> DO THIS:
Transcribe the text about John of Damascus below, word for word, beginning at "In 1890, he" and stopping after "Byzantine Rite liturgies.".

> EXTRACTED TEXT:
>> start

John's biography recounts at least one episode deemed improbable or legendary. Leo III reportedly sent forged documents to the caliph which implicated John in a plot to attack Damascus. The caliph then ordered John's right hand be cut off and hung up in public view. Some days afterwards, John asked for the restitution of his hand, and prayed fervently to the Theotokos before her icon: thereupon, his hand is said to have been miraculously restored. In gratitude for this miraculous healing, he attached a silver hand to the icon, which thereafter became known as the "Three-handed", or Tricheirousa. That icon is now located in the Hilandar monastery of the Holy Mountain.

Veneration
When the name of John of Damascus was inserted in the General Roman Calendar in 1890, it was assigned to 27 March. The feast day was moved in 1969 to the day of John's death, 4 December, the day on which his feast day is celebrated also in the Byzantine Rite calendar, Lutheran Commemorations, and the Anglican Communion and Episcopal Church.

John of Damascus is honored in the Church of England and in the Episcopal Church on 4 December.

In 1890, he was declared a Doctor of the Church by Pope Leo XIII.

List of works

Besides his purely textual works, many of which are listed below, John of Damascus also composed hymns, perfecting the canon, a structured hymn form used in Byzantine Rite liturgies.

Early works
 Three Apologetic Treatises against those Decrying the Holy Images – These treatises were among his earliest expositions in response to the edict by the Byzantine Emperor Leo III, banning the veneration or exhibition of holy images.

Teachings and dogmatic works
 Fountain of Knowledge or The Fountain of Wisdom, is divided into three parts:
Philosophical Chapters (Kefálea filosofiká) – commonly called "Dialectic", it deals mostly with logic, its primary purpose being to prepare the reader for a better understanding of the rest of the book.
 Concerning Heresy (Perì eréseon) – the last chapter of this part (Chapter 101) deals with the Heresy of the Ishmaelites. Unlike earlier sections devoted to other heresies, which are disposed of succinctly in just a few lines, this chapter runs into several pages. It constitutes one of the first Christian refutations of Islam. One of the most dominant translations is his polemical work Peri haireseon translated from Greek into Latin. His manuscript is one of the first Orthodox Christian refutations of Islam which has influenced the Western Catholic Church's attitude. It was among the first sources representing the Prophet of Islam Muhammad to the West as "false prophet," and "Antichrist."

>> end

> SUPPLIED ENTRIES:
>> start

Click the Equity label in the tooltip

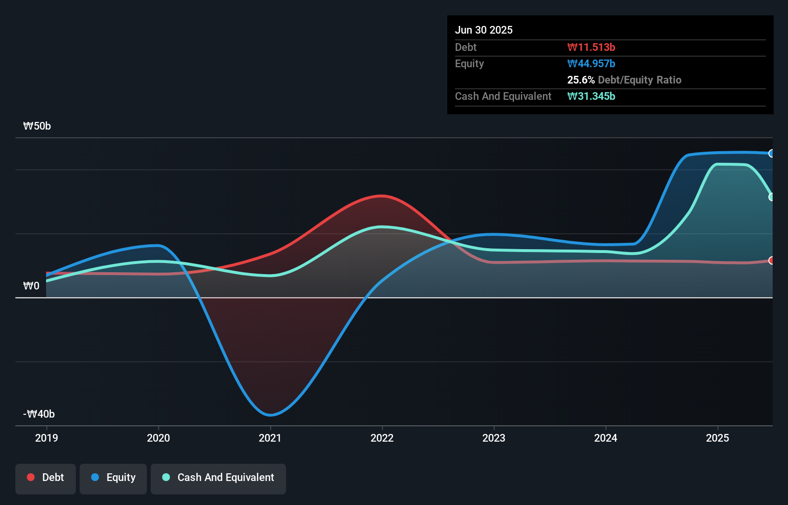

>> end
>> start

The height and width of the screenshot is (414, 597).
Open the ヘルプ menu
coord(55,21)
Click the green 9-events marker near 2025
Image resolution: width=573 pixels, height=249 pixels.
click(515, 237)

>> end

> EXERCISE SOLUTION:
In 1890, he was declared a Doctor of the Church by Pope Leo XIII.

List of works

Besides his purely textual works, many of which are listed below, John of Damascus also composed hymns, perfecting the canon, a structured hymn form used in Byzantine Rite liturgies.